- [Given data]:
++++

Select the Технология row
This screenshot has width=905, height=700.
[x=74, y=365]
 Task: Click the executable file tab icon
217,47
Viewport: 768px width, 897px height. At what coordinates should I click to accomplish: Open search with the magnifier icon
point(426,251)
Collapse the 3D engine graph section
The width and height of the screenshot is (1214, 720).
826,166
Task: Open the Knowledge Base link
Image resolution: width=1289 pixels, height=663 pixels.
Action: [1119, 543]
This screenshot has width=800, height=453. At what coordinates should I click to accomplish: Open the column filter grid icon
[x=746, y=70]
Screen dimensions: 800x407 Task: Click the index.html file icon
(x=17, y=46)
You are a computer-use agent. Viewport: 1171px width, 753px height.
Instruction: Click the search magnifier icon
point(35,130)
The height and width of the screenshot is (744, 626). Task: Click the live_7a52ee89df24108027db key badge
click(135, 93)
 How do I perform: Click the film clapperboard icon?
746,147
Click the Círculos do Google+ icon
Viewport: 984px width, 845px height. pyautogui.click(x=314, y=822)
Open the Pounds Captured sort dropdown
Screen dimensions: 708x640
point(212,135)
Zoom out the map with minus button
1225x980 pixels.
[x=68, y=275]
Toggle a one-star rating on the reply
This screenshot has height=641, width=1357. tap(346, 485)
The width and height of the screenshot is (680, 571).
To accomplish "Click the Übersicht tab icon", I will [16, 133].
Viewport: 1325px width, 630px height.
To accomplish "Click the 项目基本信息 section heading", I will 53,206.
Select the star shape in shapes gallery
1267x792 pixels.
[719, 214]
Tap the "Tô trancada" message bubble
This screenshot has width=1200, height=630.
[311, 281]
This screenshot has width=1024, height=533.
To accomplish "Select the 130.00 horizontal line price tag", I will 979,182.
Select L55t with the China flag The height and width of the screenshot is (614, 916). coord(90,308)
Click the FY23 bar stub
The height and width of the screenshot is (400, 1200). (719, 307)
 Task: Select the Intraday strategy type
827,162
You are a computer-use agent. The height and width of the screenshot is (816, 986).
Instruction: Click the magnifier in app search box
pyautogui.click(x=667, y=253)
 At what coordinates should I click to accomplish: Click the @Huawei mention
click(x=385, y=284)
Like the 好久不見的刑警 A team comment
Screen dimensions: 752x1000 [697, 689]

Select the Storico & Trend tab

++++

Your reply should repeat the entries above in full, with every character intact.

- [Problem solution]:
Select the Технология row
This screenshot has width=905, height=700.
[x=74, y=365]
 Task: Click the executable file tab icon
217,47
Viewport: 768px width, 897px height. At what coordinates should I click to accomplish: Open search with the magnifier icon
point(426,251)
Collapse the 3D engine graph section
The width and height of the screenshot is (1214, 720).
826,166
Task: Open the Knowledge Base link
Image resolution: width=1289 pixels, height=663 pixels.
Action: [1119, 543]
This screenshot has width=800, height=453. At what coordinates should I click to accomplish: Open the column filter grid icon
[x=746, y=70]
Screen dimensions: 800x407 Task: Click the index.html file icon
(x=17, y=46)
You are a computer-use agent. Viewport: 1171px width, 753px height.
Instruction: Click the search magnifier icon
point(35,130)
The height and width of the screenshot is (744, 626). Task: Click the live_7a52ee89df24108027db key badge
click(135, 93)
 How do I perform: Click the film clapperboard icon?
746,147
Click the Círculos do Google+ icon
Viewport: 984px width, 845px height. pyautogui.click(x=314, y=822)
Open the Pounds Captured sort dropdown
Screen dimensions: 708x640
point(212,135)
Zoom out the map with minus button
1225x980 pixels.
[x=68, y=275]
Toggle a one-star rating on the reply
This screenshot has height=641, width=1357. tap(346, 485)
The width and height of the screenshot is (680, 571).
To accomplish "Click the Übersicht tab icon", I will [16, 133].
Viewport: 1325px width, 630px height.
To accomplish "Click the 项目基本信息 section heading", I will 53,206.
Select the star shape in shapes gallery
1267x792 pixels.
[719, 214]
Tap the "Tô trancada" message bubble
This screenshot has width=1200, height=630.
[311, 281]
This screenshot has width=1024, height=533.
To accomplish "Select the 130.00 horizontal line price tag", I will 979,182.
Select L55t with the China flag The height and width of the screenshot is (614, 916). coord(90,308)
Click the FY23 bar stub
The height and width of the screenshot is (400, 1200). (719, 307)
 Task: Select the Intraday strategy type
827,162
You are a computer-use agent. The height and width of the screenshot is (816, 986).
Instruction: Click the magnifier in app search box
pyautogui.click(x=667, y=253)
 At what coordinates should I click to accomplish: Click the @Huawei mention
click(x=385, y=284)
Like the 好久不見的刑警 A team comment
Screen dimensions: 752x1000 [697, 689]

Select the Storico & Trend tab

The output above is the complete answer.